(Exercise): Set down exactly the lines below, from the one containing "This screenshot has height=453, width=449." through the final line, and include no others.

============

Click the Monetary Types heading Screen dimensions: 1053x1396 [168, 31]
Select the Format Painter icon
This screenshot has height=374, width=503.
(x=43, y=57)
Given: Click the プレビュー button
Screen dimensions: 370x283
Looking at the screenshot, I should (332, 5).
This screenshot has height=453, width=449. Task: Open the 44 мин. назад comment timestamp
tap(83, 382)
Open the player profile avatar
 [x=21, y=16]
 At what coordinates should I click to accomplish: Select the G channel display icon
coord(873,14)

============

(Task result):
This screenshot has height=453, width=449. Task: Open the 44 мин. назад comment timestamp
tap(83, 382)
Open the player profile avatar
 [x=21, y=16]
 At what coordinates should I click to accomplish: Select the G channel display icon
coord(873,14)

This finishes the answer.